4. Key Claim Construction Positions

• "valproate": Petitioner argued that under the broadest reasonable interpretation, this term should encompass not only valproate but also its related forms, including valproic acid, valproate semisodium, and divalproex. This construction was crucial for applying prior art references that discussed any of these chemical entities to the claims.

5. Key Technical Contentions (Beyond Claim Construction)

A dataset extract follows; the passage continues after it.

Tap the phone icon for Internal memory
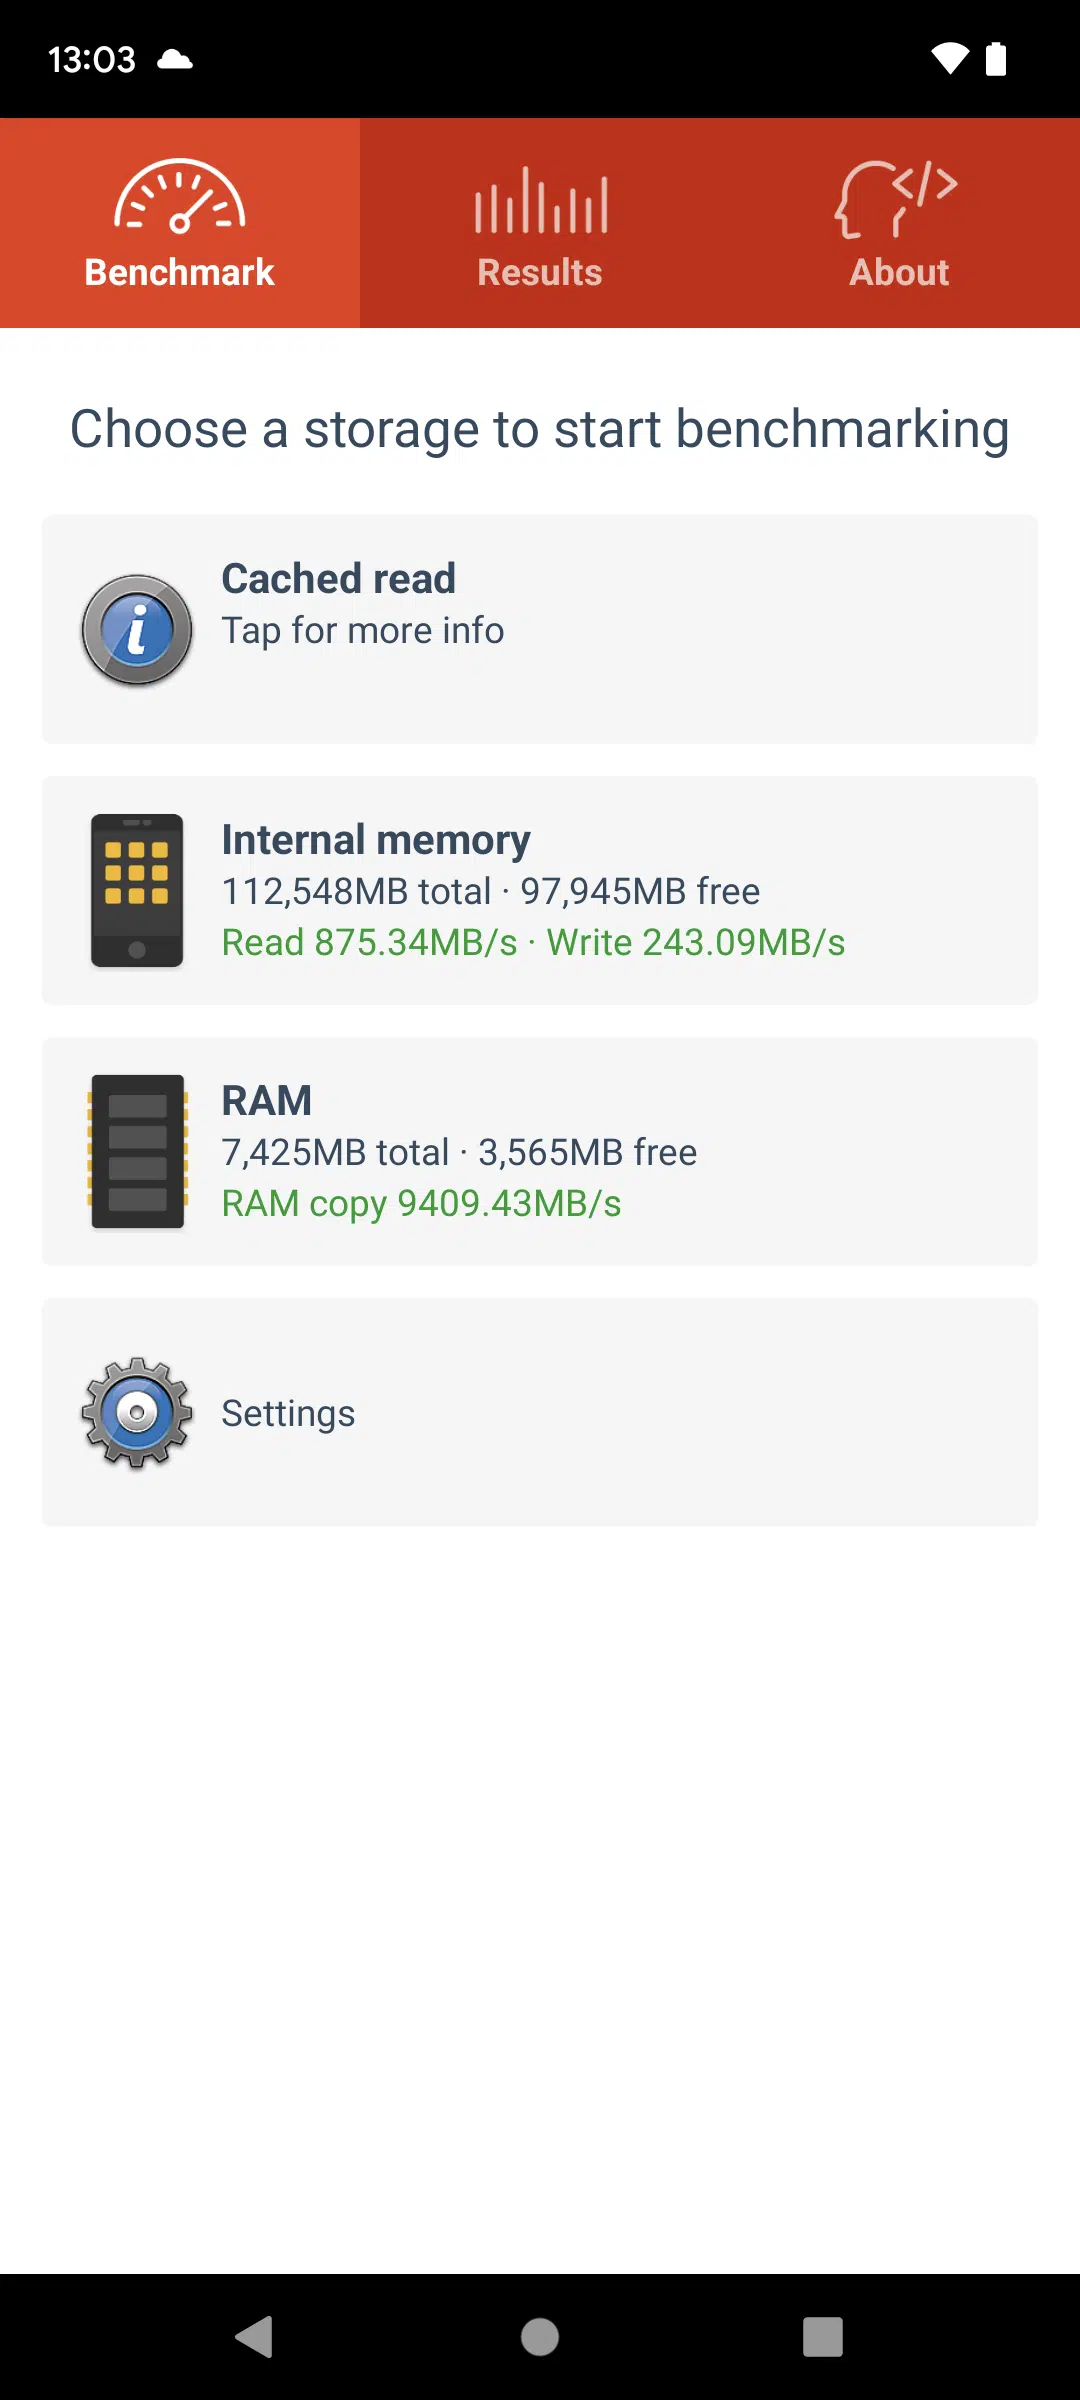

• Petitioner’s central technical contention was that the ’306 patent was based on a false premise of an "unexpected" discovery. Petitioner argued that the prior art, particularly Maitre, had long established the underlying biochemical mechanism: valproate was a known inhibitor of GHB dehydrogenase. Therefore, the resulting increase in physiological GHB levels upon co-administration was not a surprising discovery but a direct, known, and entirely predictable pharmacological consequence.

6. Relief Requested

• Petitioner requested the institution of an inter partes review and the cancellation of claims 1-34 of Patent 8,772,306 as unpatentable under 35 U.S.C. § 103.